Reeder began work as an illustrator shortly after moving to Honolulu in 2009. She scored her first solo show in August of that year. Her show caught the attention of the organizer of The Van's Triple Crown of Surfing, who commissioned Reeder to illustrate the poster for the upcoming event. Due to the poster's vintage vibe that expressed Hawaii's surfing heyday in the 1970s, it became a popular local image. Reeder's work began selling in Hawaii, Australia, Japan, and California shortly thereafter.

In 2012, she was tapped to design a line of Hawaii-exclusive bags for LeSportsac. The project led to a number of write-ups in the local press. This allowed Reeder to expand her business to include more illustration work for major hotel chains such as Fairmont, Sheraton, and Westin, as well as the famed historic Waikiki hotels, The Royal Hawaiian and The Moana Surfrider.
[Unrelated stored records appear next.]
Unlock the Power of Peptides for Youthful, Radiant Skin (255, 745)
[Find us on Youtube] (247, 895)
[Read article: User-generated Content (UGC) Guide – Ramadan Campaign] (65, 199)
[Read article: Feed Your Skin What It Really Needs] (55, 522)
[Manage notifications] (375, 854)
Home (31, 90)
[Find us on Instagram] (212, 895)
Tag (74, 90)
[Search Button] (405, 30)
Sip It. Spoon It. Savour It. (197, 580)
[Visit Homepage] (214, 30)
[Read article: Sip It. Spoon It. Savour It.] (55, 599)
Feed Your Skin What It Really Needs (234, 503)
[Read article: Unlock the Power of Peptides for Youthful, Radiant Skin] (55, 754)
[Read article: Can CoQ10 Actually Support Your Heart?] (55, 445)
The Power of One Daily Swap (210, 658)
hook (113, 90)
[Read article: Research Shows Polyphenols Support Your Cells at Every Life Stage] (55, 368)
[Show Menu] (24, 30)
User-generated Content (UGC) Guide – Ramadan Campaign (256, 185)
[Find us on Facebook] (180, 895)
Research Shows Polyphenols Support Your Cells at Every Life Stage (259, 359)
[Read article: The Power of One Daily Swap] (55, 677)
She has continued to work with corporate clients and expanded her repertoire to include highly sought-after custom portraits, with waiting lists sometimes extending well over a year.

In 2021, Reeder was commissioned by filmmaker Paul Thomas Anderson to create poster art and other key art for his film Licorice Pizza, starring Alana Haim, Cooper Hoffman, Bradley Cooper, Sean Penn, Bennie Safdie, Tom Waits, and Maya Rudolph. Reeder's work was used as the primary movie poster, and as advertising throughout Los Angeles, New York, and cities world-wide.

Reeder lives in Honolulu, Hawaii with her son and her husband Adam Reeder.